For teachers, if students share their Word documents with you via Office 365, you can make suggestions with the track changes and comment features in Word. Track changes is a helpful way to show students how to fix a grammatical error, while comments allows you to explain the grammatical error so that they can fix the same error in other places in their paper, or in the future.

In addition to track changes and comments, inking in OneNote and Word is a useful way to provide feedback for my students. With my digitized stylus, I can provide feedback quickly just as if the students had printed the paper and given me a hard copy. For multiple revisions, inking allows me to provide symbols and notes regarding items to improve without requiring much time on my part.

Finally, a great tool for providing feedback is the Insert Audio feature in OneNote. Without the audio feature in OneNote, to conference with students about their writing, teachers have to meet with each student to discuss strengths and weaknesses in their papers. Not only is the process time consuming (spanning over multiple day), students frequently admit that they forget some of the feedback, requiring a second meeting. With Insert Audio feedback feature, however, you are able to have mini conferences with each student at the same time. When students post their writing to their personal section of the class notebook, you are able to review it and add audio feedback directly on the page. Students then listen to their audio feedback, while you mill around the room and answer questions they may have. Students can also replay the feedback as many times as needed.

Step 6: Proofing

After review and feedback, students will, of course, conduct a final proofing of their paper on their own. Identifying grammatical errors is one of the pain points for non-English teachers when they assign writing to their students.
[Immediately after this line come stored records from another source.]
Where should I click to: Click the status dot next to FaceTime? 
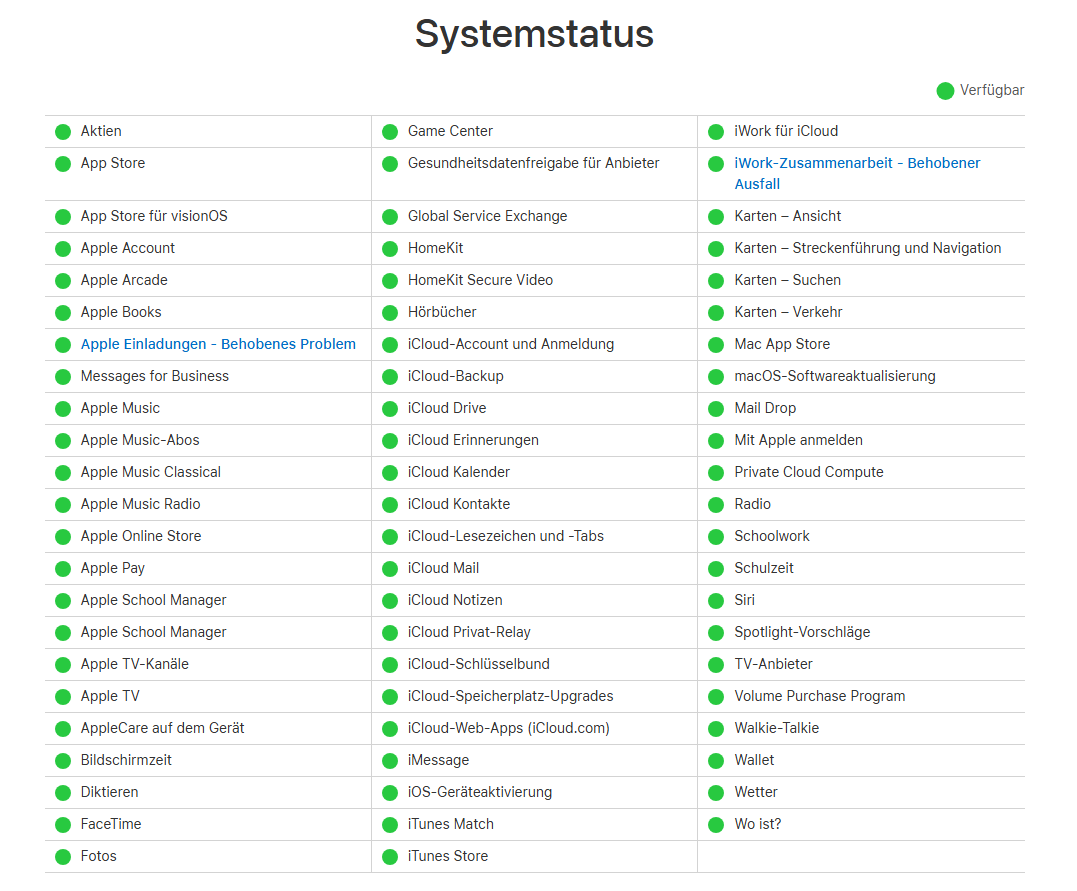pyautogui.click(x=63, y=825)
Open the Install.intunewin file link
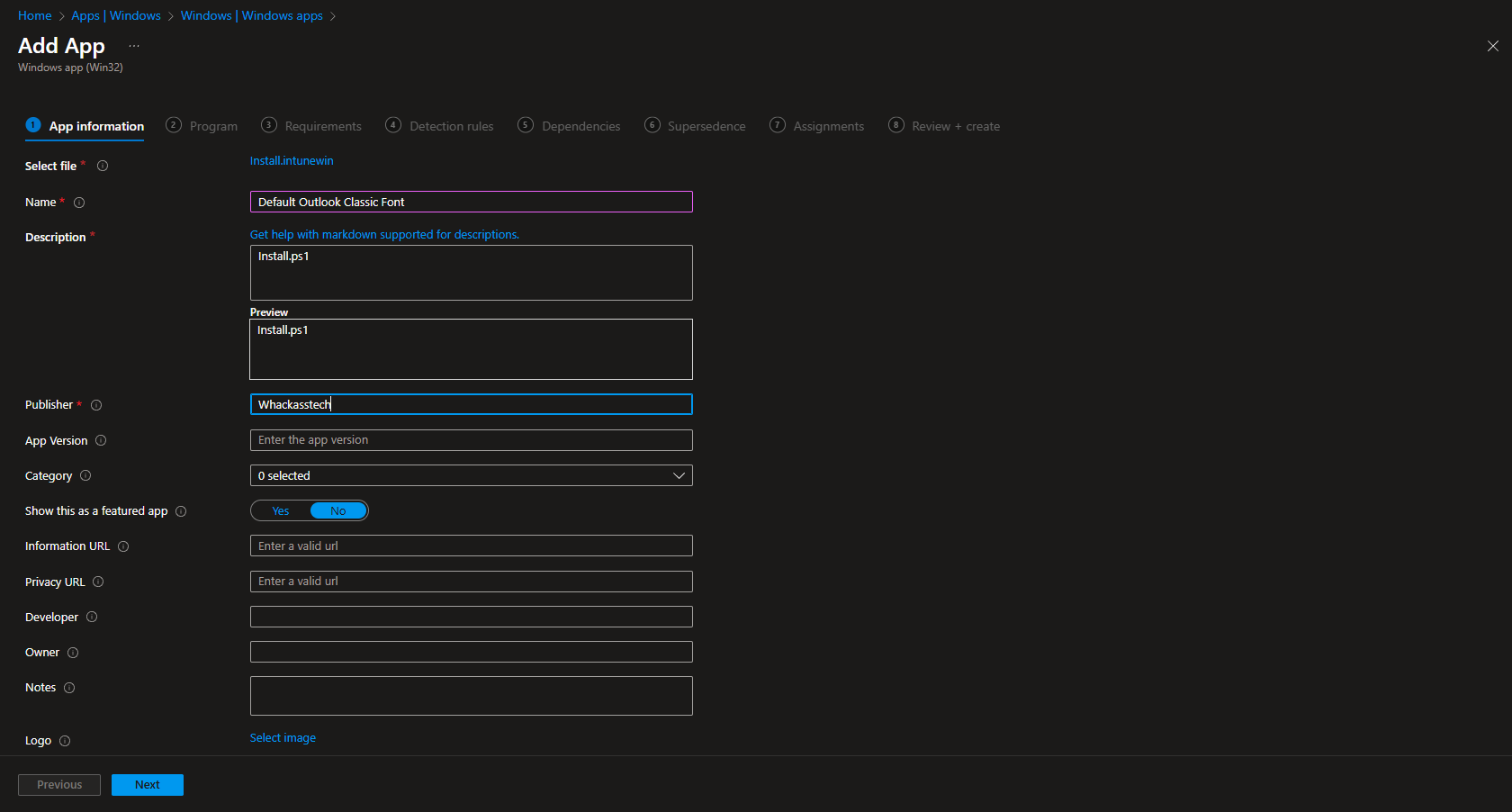Image resolution: width=1512 pixels, height=812 pixels. point(292,161)
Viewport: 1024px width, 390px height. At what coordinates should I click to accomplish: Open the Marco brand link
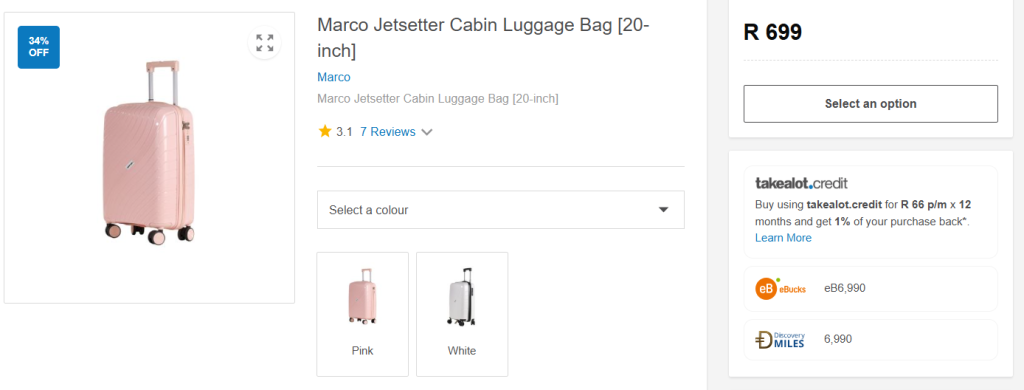click(x=334, y=77)
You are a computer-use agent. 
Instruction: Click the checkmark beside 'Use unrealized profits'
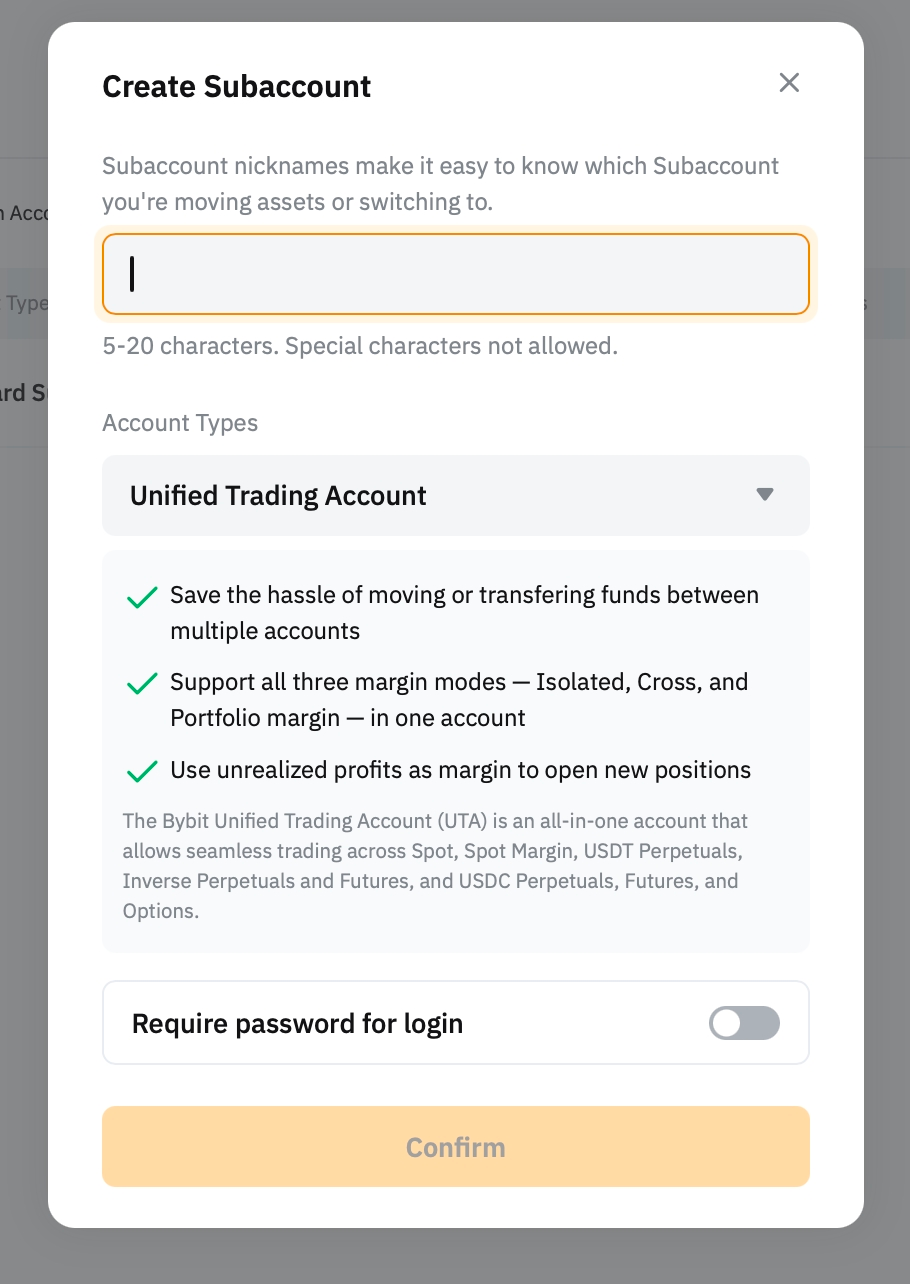click(x=142, y=771)
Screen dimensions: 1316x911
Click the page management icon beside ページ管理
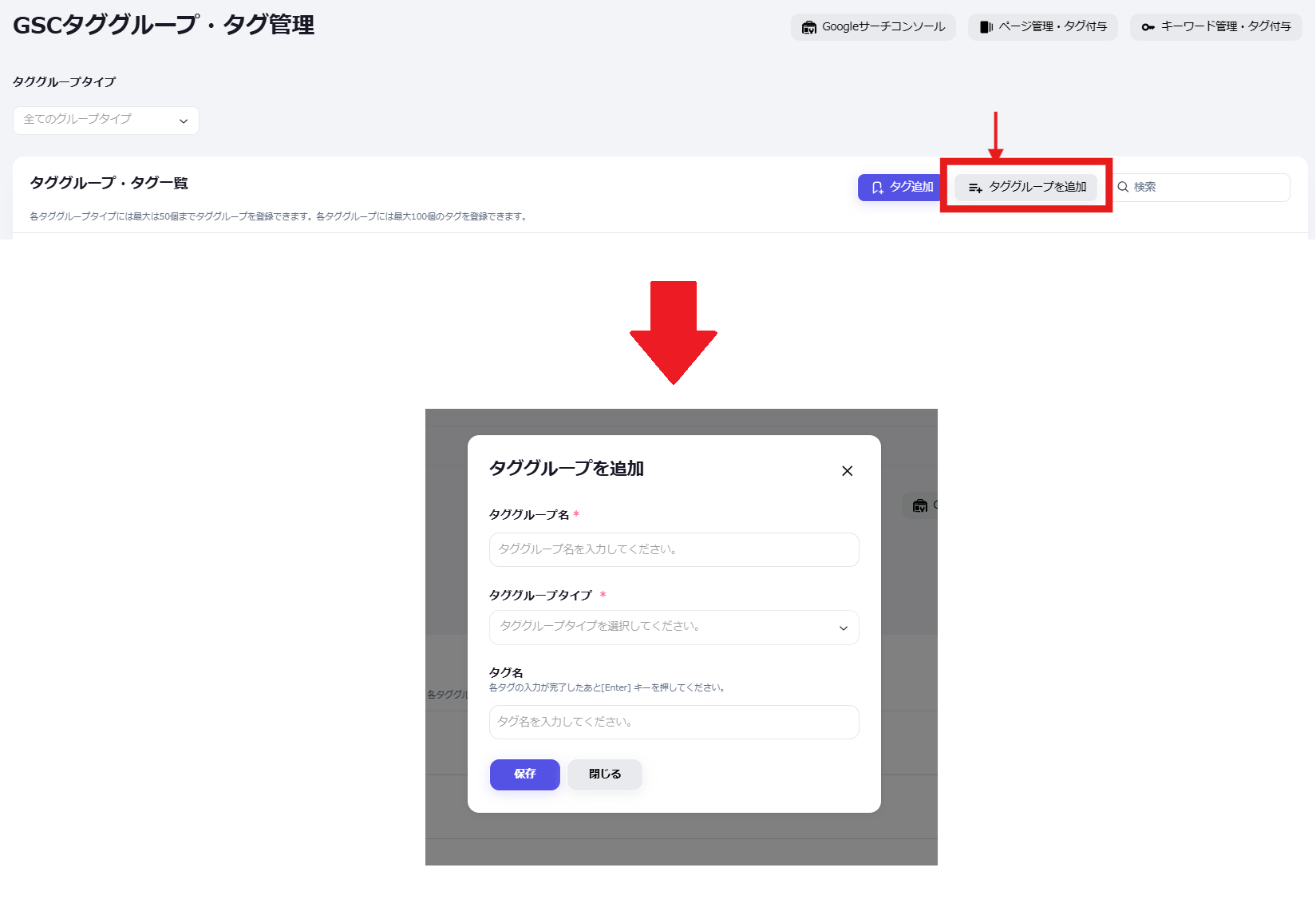[x=986, y=27]
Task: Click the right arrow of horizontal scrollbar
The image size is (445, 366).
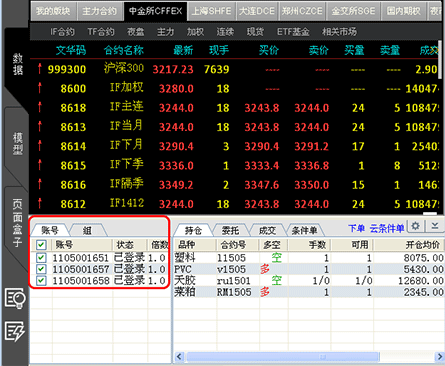Action: point(439,357)
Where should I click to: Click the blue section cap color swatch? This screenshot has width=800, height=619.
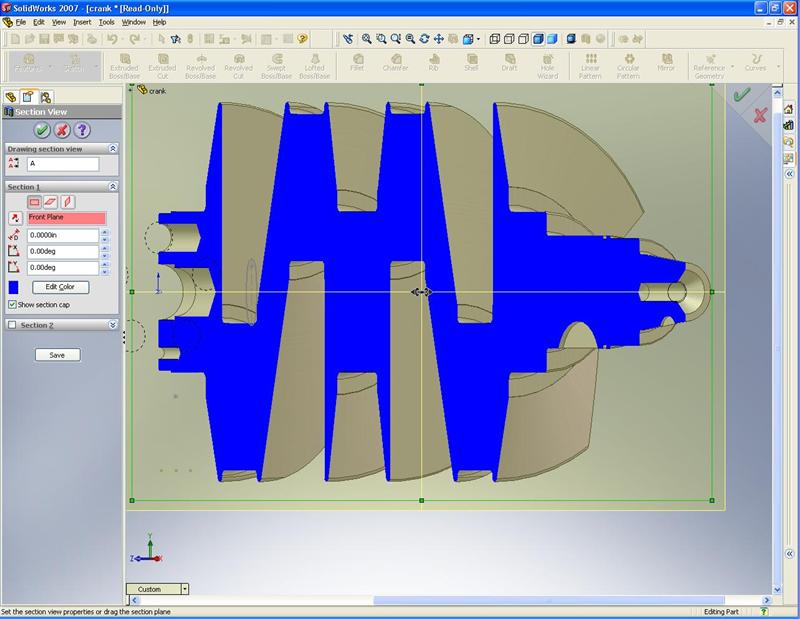(x=13, y=287)
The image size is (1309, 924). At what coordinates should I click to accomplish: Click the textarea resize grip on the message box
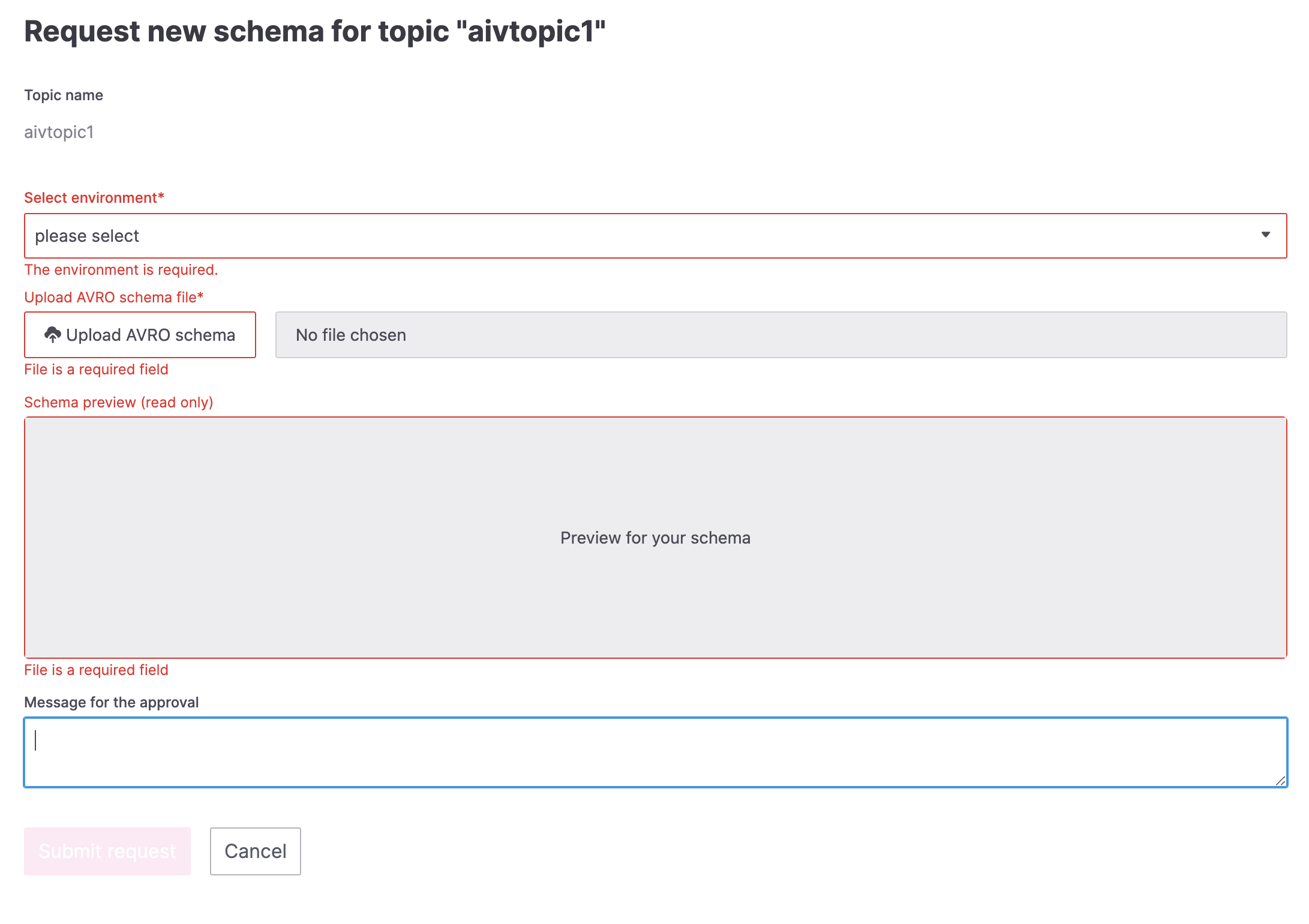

Microsoft has a tool that can put teachers and students at ease regarding this concern. Editor in Word offers students a virtual assistant for their writing. When students see an error on the page, they can accept the suggestion that Editor provides. They can also learn about their error by selecting the "See More" option. When they select the "See more" feature, they learn more about their error and how to fix it. In short, Editor is much more advanced than your typical spelling and grammar checker.


Make a plan of action. 

Think about the writing assignment you will revise, or the one you will create, and answer the following questions:

Which tool is easy to implement immediately?
What writing lesson will you work on this summer to incorporate these tools?Which tools will you incorporate?
How do you plan to use these tools throughout the school year?

Conclusion

In this ever changing world, one of the most important skills we can teach our students is the skill of effective communication. Microsoft Education offers tools that help students with the writing process, making us better teachers and our students better writers.